TASK OBJECTIVE: For the entries below, the expected answer is the line with "Instruction: Select the", the line with "Click the Start at number field", and every line between them, exactly as written, and nothing more.

Collected data
+ + + +

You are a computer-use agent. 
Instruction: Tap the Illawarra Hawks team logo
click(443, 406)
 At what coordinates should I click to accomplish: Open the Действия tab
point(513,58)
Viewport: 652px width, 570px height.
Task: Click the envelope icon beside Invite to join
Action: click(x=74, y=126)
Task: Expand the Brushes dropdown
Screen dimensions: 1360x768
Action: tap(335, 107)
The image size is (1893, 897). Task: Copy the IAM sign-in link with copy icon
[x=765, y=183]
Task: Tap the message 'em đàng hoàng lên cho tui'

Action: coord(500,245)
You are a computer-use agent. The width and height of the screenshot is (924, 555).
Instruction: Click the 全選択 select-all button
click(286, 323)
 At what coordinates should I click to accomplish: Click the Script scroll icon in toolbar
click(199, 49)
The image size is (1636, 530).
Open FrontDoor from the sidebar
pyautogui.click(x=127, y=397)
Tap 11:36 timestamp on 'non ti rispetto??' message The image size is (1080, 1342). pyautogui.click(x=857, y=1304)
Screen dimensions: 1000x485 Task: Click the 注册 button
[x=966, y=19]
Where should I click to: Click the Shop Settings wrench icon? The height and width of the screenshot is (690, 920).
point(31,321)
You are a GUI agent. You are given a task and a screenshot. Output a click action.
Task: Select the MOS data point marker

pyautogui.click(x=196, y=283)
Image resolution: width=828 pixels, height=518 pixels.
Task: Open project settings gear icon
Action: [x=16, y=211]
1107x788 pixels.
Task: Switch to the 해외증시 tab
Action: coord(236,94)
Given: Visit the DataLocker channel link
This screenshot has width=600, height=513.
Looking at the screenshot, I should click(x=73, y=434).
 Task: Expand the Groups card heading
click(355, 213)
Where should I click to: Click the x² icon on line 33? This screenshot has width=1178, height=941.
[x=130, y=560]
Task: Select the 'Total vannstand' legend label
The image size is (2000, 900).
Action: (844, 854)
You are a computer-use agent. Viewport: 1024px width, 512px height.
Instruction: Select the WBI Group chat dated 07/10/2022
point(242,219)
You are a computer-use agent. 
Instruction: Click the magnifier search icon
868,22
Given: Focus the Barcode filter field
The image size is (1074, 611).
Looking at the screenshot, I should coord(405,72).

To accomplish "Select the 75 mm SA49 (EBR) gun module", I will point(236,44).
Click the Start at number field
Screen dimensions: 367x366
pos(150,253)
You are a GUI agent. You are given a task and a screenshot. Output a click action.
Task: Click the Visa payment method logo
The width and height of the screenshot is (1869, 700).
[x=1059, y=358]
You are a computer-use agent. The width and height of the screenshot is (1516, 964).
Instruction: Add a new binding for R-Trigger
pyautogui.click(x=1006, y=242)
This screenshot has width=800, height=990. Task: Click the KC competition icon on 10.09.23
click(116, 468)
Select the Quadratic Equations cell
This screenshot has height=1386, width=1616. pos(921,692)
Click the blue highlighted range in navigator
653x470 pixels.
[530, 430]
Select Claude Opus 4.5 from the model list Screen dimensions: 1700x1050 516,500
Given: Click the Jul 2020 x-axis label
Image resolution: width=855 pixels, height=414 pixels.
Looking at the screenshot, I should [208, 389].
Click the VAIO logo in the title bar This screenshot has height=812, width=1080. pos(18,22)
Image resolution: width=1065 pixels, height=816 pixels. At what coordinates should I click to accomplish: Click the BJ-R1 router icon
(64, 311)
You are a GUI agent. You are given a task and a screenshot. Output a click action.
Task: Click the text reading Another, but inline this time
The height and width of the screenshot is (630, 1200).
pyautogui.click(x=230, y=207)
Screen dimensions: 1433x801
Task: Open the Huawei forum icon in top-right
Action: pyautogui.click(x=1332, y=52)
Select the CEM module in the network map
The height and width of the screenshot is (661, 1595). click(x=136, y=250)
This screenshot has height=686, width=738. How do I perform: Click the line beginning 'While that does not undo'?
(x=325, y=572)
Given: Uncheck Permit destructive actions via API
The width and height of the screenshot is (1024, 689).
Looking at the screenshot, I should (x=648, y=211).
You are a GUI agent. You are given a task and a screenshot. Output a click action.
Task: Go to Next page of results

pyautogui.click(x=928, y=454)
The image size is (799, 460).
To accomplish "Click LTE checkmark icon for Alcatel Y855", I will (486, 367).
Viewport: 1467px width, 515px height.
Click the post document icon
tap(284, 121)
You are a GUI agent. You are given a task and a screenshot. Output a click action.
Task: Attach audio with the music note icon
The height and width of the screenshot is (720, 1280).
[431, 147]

+ + + +

RESPONSE TO THIS TASK:
Instruction: Select the WBI Group chat dated 07/10/2022
point(242,219)
You are a computer-use agent. 
Instruction: Click the magnifier search icon
868,22
Given: Focus the Barcode filter field
The image size is (1074, 611).
Looking at the screenshot, I should coord(405,72).

To accomplish "Select the 75 mm SA49 (EBR) gun module", I will point(236,44).
Click the Start at number field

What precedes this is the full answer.